I have a pair of them and they also chipped real fast. For now the only thing I use them for is to ring the insulation of larger conductors.


----------



## Wirenuting (Sep 12, 2010)

I have the 63060 cutters and they have worked fine the last 5 years. I just don't beat them by cutting quickly.


----------



## DIYer4Life (Nov 11, 2013)

I've had those for about 10 years, the blades still look pretty good. A little deformed, but not chipped.

They say that they are for wire up to 2/0. I find it hard to cut wire that thick and break out the ratcheting cutters to cut 1/0 or thicker.


----------



## robnj772 (Jan 15, 2008)

DIYer4Life said:


> I've had those for about 10 years, the blades still look pretty good. A little deformed, but not chipped. They say that they are for wire up to 2/0. I find it hard to cut wire that thick and break out the ratcheting cutters to cut 1/0 or thicker.

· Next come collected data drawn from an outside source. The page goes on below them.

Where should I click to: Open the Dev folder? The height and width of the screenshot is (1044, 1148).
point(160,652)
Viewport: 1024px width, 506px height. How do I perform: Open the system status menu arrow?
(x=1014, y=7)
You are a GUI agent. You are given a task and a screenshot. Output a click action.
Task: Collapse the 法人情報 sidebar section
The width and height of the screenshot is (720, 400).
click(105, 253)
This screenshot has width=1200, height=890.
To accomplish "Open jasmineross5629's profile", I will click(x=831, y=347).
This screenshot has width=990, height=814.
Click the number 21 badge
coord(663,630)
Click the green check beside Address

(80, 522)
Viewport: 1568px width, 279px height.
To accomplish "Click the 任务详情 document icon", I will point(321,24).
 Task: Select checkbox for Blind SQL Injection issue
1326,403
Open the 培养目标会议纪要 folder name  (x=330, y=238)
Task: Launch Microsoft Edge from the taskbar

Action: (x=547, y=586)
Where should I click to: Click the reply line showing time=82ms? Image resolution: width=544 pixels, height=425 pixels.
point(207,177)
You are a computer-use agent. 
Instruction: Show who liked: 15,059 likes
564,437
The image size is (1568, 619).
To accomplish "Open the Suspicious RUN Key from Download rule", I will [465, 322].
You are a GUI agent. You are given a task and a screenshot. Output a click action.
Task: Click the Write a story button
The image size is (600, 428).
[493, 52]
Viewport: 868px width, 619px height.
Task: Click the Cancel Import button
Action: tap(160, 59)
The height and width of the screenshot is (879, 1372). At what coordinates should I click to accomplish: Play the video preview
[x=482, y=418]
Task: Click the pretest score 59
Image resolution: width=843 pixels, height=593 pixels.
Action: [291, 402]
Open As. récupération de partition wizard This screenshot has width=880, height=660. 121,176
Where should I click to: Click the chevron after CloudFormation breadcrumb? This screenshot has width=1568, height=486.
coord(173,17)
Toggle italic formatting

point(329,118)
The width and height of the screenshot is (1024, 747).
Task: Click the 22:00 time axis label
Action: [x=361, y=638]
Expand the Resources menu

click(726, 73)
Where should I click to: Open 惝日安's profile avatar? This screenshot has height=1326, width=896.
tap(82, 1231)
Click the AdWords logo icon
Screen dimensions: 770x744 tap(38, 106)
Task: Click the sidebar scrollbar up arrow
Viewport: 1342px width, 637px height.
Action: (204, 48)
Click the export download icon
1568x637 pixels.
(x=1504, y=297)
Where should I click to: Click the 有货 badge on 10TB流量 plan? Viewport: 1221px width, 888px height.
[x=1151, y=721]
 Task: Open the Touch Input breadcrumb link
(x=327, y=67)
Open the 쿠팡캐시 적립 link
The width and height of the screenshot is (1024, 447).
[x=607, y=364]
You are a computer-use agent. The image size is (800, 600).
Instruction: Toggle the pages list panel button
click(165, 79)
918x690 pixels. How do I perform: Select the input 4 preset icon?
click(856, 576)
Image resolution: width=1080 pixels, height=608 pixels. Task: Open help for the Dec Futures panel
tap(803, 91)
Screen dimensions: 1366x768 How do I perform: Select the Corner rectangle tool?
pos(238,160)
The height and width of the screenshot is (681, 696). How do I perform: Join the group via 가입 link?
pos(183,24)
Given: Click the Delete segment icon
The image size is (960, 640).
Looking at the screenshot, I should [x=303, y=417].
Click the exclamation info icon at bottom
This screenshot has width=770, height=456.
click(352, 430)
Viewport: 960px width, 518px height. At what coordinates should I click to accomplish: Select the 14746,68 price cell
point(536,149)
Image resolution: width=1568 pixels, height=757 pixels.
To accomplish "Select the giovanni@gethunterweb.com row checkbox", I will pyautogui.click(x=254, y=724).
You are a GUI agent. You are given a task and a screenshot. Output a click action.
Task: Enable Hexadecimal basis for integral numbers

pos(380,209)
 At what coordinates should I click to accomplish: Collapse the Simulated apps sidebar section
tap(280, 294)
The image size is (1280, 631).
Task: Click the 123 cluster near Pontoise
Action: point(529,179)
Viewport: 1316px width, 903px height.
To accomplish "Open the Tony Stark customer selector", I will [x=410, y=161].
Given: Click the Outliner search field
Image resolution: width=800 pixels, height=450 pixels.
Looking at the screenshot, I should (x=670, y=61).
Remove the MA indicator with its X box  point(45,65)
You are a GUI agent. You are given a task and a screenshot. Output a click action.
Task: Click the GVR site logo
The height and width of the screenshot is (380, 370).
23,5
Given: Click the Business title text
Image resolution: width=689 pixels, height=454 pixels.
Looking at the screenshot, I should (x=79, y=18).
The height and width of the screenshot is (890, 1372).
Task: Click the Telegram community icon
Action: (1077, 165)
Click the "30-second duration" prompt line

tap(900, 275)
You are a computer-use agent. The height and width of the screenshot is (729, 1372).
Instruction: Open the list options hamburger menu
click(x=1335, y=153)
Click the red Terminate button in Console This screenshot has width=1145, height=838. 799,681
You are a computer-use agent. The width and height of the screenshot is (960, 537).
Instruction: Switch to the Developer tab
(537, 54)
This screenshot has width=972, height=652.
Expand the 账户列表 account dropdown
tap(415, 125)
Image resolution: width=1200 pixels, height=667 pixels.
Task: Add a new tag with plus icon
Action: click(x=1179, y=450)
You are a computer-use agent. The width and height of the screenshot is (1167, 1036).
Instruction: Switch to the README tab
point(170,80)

That because Klein used to be a good product.

These days their new stuff is crap


----------



## Mate (Sep 5, 2009)

I have these and I like them a lot.


----------



## ponyboy (Nov 18, 2012)

I have greenlee loppers. Same pair for 5 years now


----------



## That_Dude (Feb 13, 2012)

Had a pair of Klein loppers. Dumped them for Channellock loppers. I've used the Kleins for up to #1 and they chipped. Switched to Channellock and no problems so far.


----------



## Ozzy1990 (Jan 24, 2013)

Stop cutting all thread with them


----------



## HawkShock (Nov 27, 2012)

ponyboy said:


> I have greenlee loppers. Same pair for 5 years now


Is "loppers" an Iowa word? I use the same vocabulary. Makes me giggle to see it in writing, however.


----------



## ponyboy (Nov 18, 2012)

HawkShock said:


> Is "loppers" an Iowa word? I use the same vocabulary. Makes me giggle to see it in writing, however.


Haha I don't know I just always called em that. Makes sense to me


----------



## 347sparky (May 14, 2012)

HawkShock said:


> Is "loppers" an Iowa word? I use the same vocabulary. Makes me giggle to see it in writing, however.


Loppers are for pruning trees and bushes!


----------



## jett95 (Sep 18, 2012)

I call ratchet cutters loppers and cable cutters oght cutters, however its spelled


----------



## HawkShock (Nov 27, 2012)

347sparky said:


> Loppers are for pruning trees and bushes!


NO! Pruners makes more sense, obviously.


----------



## ponyboy (Nov 18, 2012)

It goes strippers, kleins, loppers, big cutters, saw, f**k it. In that order


----------



## 347sparky (May 14, 2012)

HawkShock said:


> NO! Pruners makes more sense, obviously.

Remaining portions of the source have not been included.